Professora baleada no Rio é transferida para hospital particular


04/06/2016 10h31 – Atualizado em 04/06/2016 11h02

Subdiretora foi baleada em tentativa de assalto.
Criminosos teriam fugido de operação da polícia no Morro da Covanca.

Do G1 Rio

A professora Janete Rosa Nascimento, baleada nesta sexta-feira (3) com um tiro de raspão na barriga na Zona Norte do Rio, foi transferida para um hospital particular no Méier, na manhã deste sábado (4), como mostrou a GloboNews. Ela tinha sido levada para o Hospital Estadual Carlos Chagas, após receber os primeiros atendimentos em uma Clínica da Família.

A vítima é subdiretora da Escola Especial Favo de Mel, que funciona na Faetec Fundação de Apoio à Escola Técnica (Faetec). Segundo o filho de Janete, a família tem esperança que ela receba alta nos próximos dias.

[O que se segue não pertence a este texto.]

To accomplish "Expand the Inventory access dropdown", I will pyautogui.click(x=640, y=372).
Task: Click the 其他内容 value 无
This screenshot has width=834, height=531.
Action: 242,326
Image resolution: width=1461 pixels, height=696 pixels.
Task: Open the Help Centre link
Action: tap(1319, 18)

A professora foi baleada por um grupo de criminosos que fugia de uma operação realizada pela polícia no Morro da Covanca, na Praça Seca. De acordo com a polícia, eles teriam abordado a professora em uma tentativa de roubar o carro dela.

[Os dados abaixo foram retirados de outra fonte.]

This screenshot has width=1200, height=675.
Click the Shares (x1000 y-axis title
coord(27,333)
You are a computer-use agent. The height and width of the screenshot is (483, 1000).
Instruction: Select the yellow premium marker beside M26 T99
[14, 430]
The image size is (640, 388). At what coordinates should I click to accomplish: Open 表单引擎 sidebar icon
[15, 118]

A professora ainda teria conseguido dirigir até uma Clínica da Família na região, onde recebeu os primeiros atendimentos. Segundo testemunhas, os criminosos estariam fortemente armados e teriam roubado outro carro e duas motos.

A insegurança na região onde a professora foi baleada não é um caso isolado. Em maio, o RJTV ouviu Raquel Cristina Santos, da Associação de Pais da Faetec. A filha dela havia sido assaltada dentro do próprio colégio à tarde. “A segurança aqui é zero. Policiamento é zero, é muito difícil”, conta a mãe.

Situação da Faetec é discutida na Alerj
Nesta sexta, a Assembleia Legislativa do Rio (Alerj) discutiu a situação da Faetec com alunos, pais e servidores. Segundo os estudantes que ocupam os colégios e que cobram melhorias imediatas, presentes à reunião, um dos temas mais preocupantes apontados é a segurança.

Durante o encontro na Assembleia Legislativa, Jonathan Cadete, estudante da unidade onde houve o crime, disse que há relatos de estupros. “Qualquer um passa na portaria e não há nenhum controle”. Com a greve de terceirizados, cujas empresas tiveram os repasses do Estado interrompido, a situação teria sido agravada.

O novo presidente da Faetec, Alexandre Vieira, reconheceu problemas estruturais e disse que as melhorias dependiam da saída dos ocupantes, o que foi questionado pela aluna Eduarda Silva. “Por que é preciso que os alunos saiam? A necessidade é imediata”. Ele prometeu um plano de segurança dentro de seis meses.

Vieira afirmou que as reformas devem ser de R$ 15 mil por unidade, valor apontado como “vergonhoso” pela deputada Zeidan.

De acordo com o presidente da Comissão de educação da Casa, Comte Bittencourt (PPS), o Estado só executou 19% do valor previsto para as fundações. “É atraso em merenda, problemas de infra estrutura e os alunos estão reclamando com toda a razão. Alguns prédios estão em situação de total precariedade”.

O encontro começou por volta de 10h30 desta sexta-feira. Participaram do encontro os deputados Comte Bittencourt (PPS), Zeidan (PT), Waldeck Carneiro (PT), Eliomar Coelho (PSOL), Paulo Ramos (PSOL), Flávio Serafini (PSOL) e Tio Carlos (SD).